# [Activity]
Write out word for word the lines from the one holding "Task: Open TINDOUFT Mohamed profile link" through the end of the data, and only those lines. Pictures stay out.

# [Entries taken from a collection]

* * *

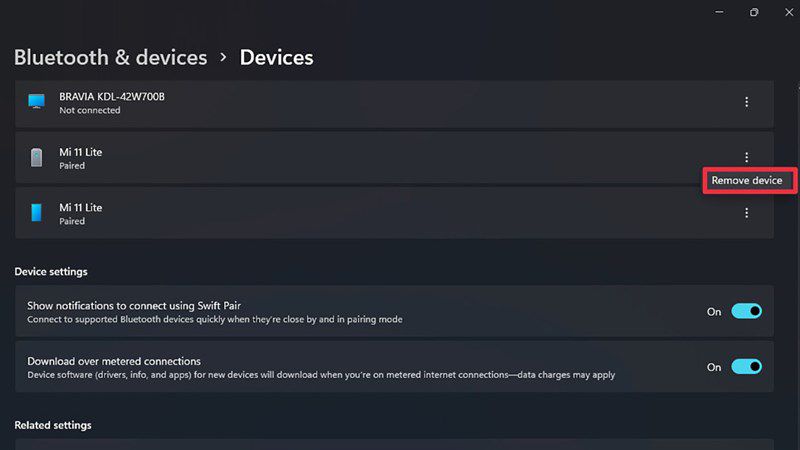
Task: Click the Show notifications using Swift Pair text
Action: 134,305
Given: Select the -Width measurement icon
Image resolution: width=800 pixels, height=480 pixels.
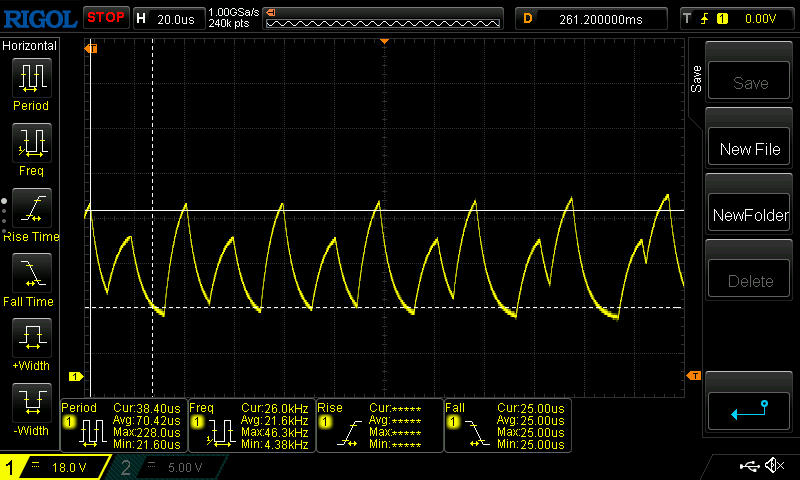Looking at the screenshot, I should click(x=31, y=403).
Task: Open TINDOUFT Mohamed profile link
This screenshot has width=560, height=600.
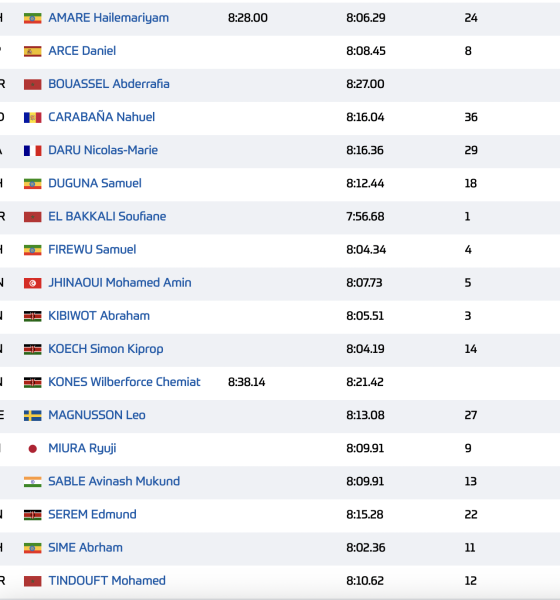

* * *

# [Response to this exercise]
Task: Open TINDOUFT Mohamed profile link
This screenshot has width=560, height=600.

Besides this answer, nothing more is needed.